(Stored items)
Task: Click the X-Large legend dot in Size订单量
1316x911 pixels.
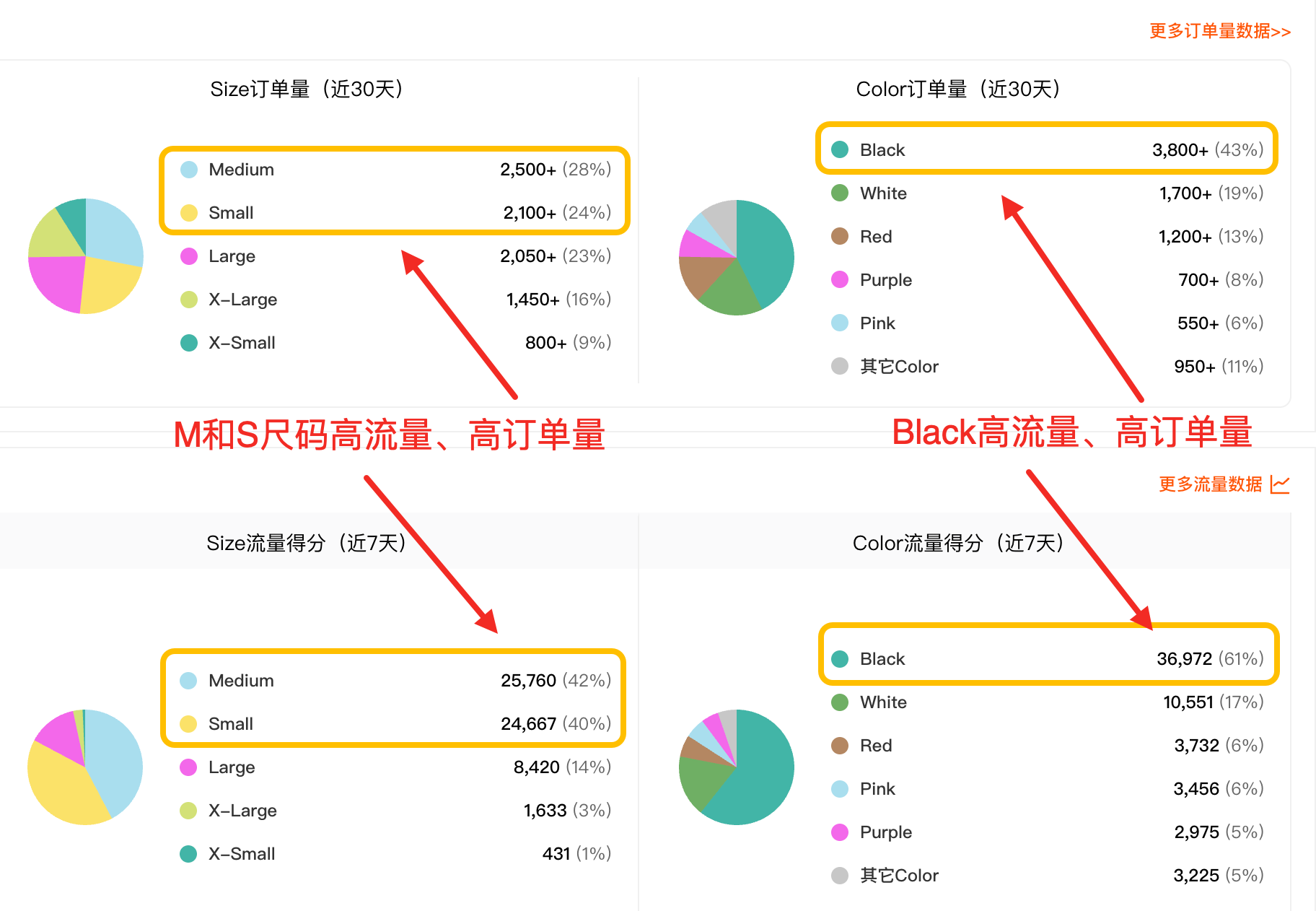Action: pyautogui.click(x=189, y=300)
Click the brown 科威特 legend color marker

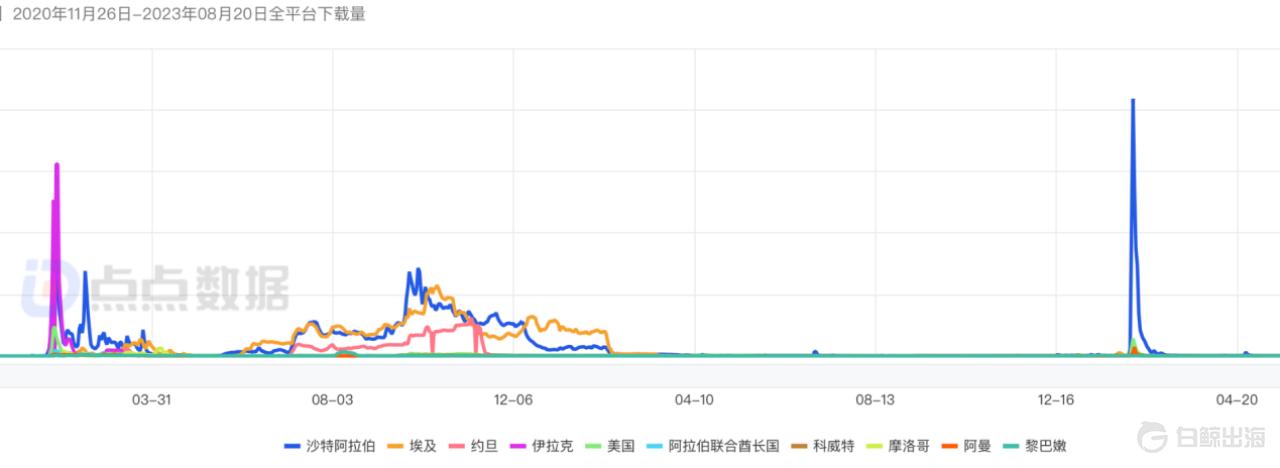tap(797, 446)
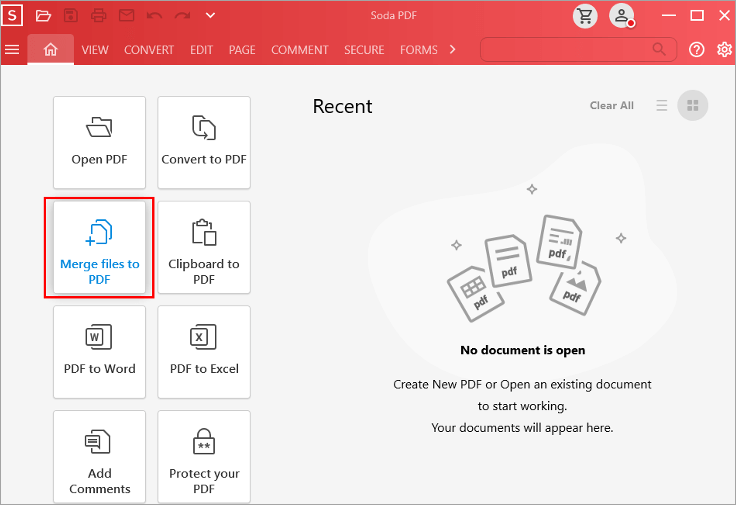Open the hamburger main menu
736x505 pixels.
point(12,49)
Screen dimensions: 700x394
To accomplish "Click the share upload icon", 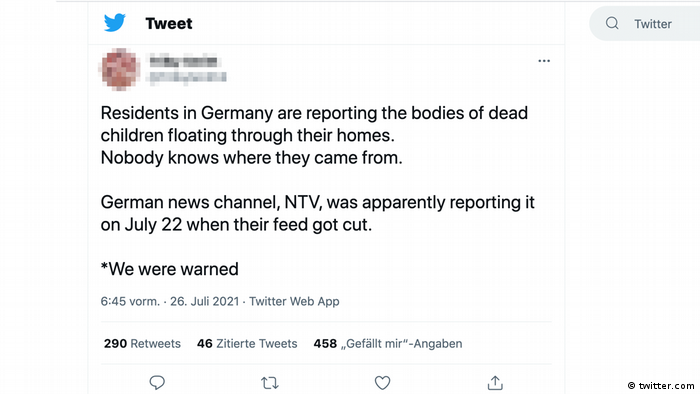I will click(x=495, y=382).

### Problem statement
Would you transcribe the lines above exactly, going from the line bearing "1316x911 pixels." through the line bearing "Screen dimensions: 700x394", and drop the pictures from the copy?

### Output for this exercise
1316x911 pixels.
Action: pyautogui.click(x=189, y=300)
Click the brown 科威特 legend color marker

tap(797, 446)
Open the hamburger main menu
736x505 pixels.
point(12,49)
Screen dimensions: 700x394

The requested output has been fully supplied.